ITV's Tonight show employed a retired senior UK detective to reexamine the case who said he was "appalled" at the conviction. Fair Trials Abroad called it a blatant miscarriage of justice.

Shields has sailed through a liedetector test, Bulgaria has told the Foreign Office his release is a matter for the British and its president has hinted he would be happy if he was pardoned. Because his trial was an embarrassment to a legal system which was already labelled one of the worst on earth.

Yet 40 months after Shields was dragged from his bed and locked up for simply being, like de Menezes in the wrong place at the wrong time, British justice hesitates.

Justice Minister Jack Straw (despite telling the family there is powerful evidence to support Michael's innocence) says he can't do anything until Bulgaria puts it in writing that he is innocent.

He worries what the rest of the world will think if our justice system doesn't play by the book.

Which is why, as the de Menezes family get yet another inquiry, the Shields have to seek a Judicial Review to grant a pardon on the grounds that both countries "have the power to pardon a repatriated prisoner under their laws".

Would Shields still be in jail in France or Italy? Or would they have released him and awaited any consequences? The latter, of course.

But this is Britain, where it's more important to show the world that we do everything by the book.

Especially for others.

By all means let's give the de Menezes family justice.

But isn't it equally important to ensure we get justice for a British citizen like Shields who has been criminally abused by foreign courts?

**Given information**
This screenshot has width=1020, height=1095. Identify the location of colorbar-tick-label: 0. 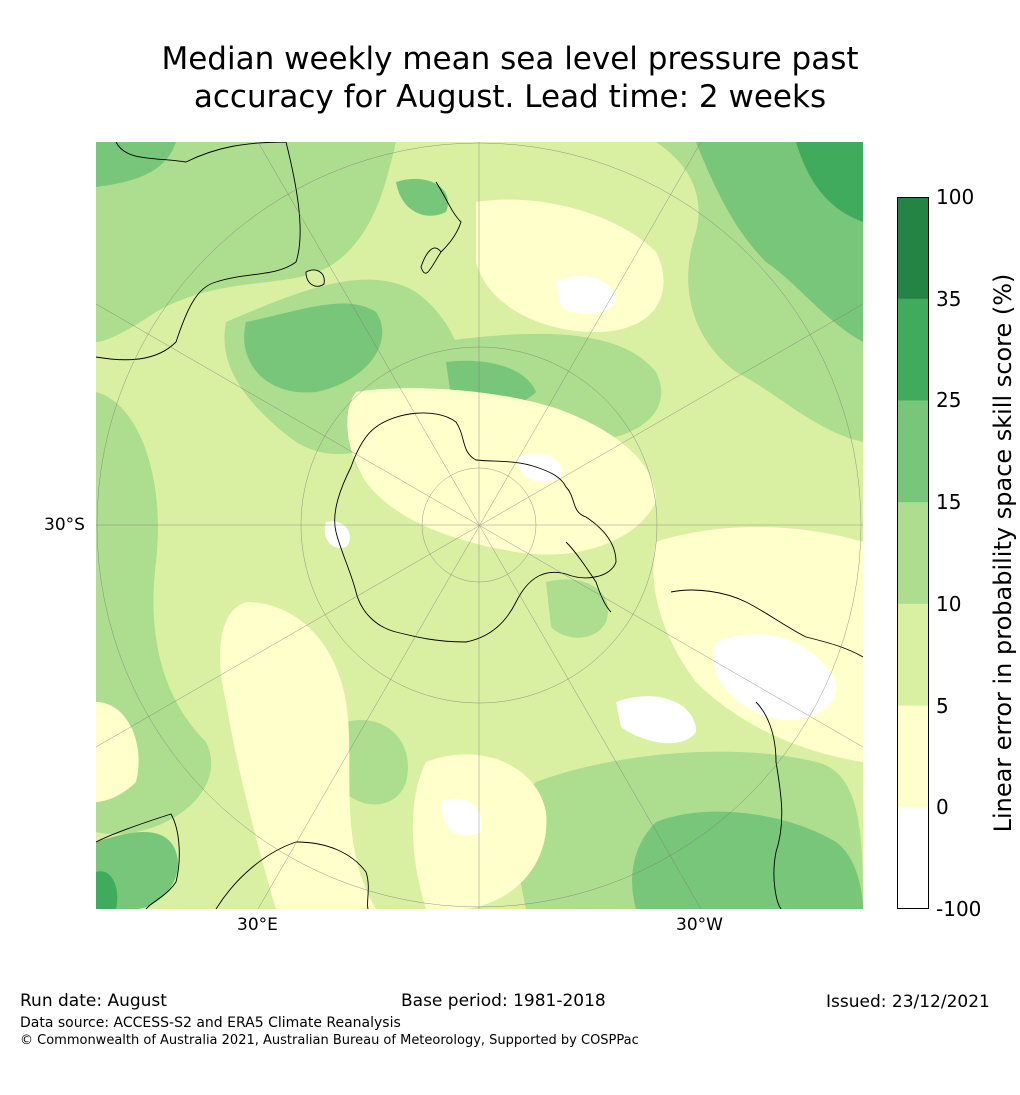
(942, 808).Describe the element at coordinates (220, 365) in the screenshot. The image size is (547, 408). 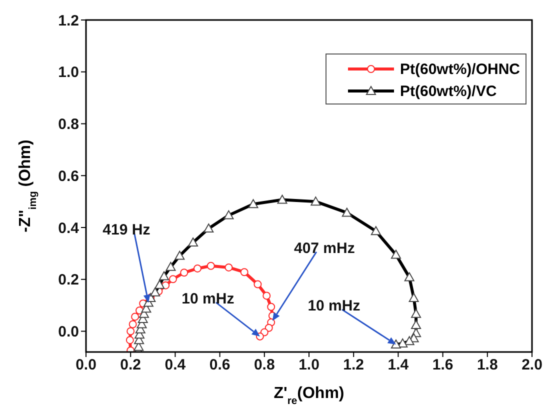
I see `x-tick-label: 0.6` at that location.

**Work instructions**
In the piece on the Shields case, what does Justice Minister Jack Straw say must happen before he can do anything? The listing comes from a separate source.

**Written solution**
Bulgaria must put it in writing that Shields is innocent.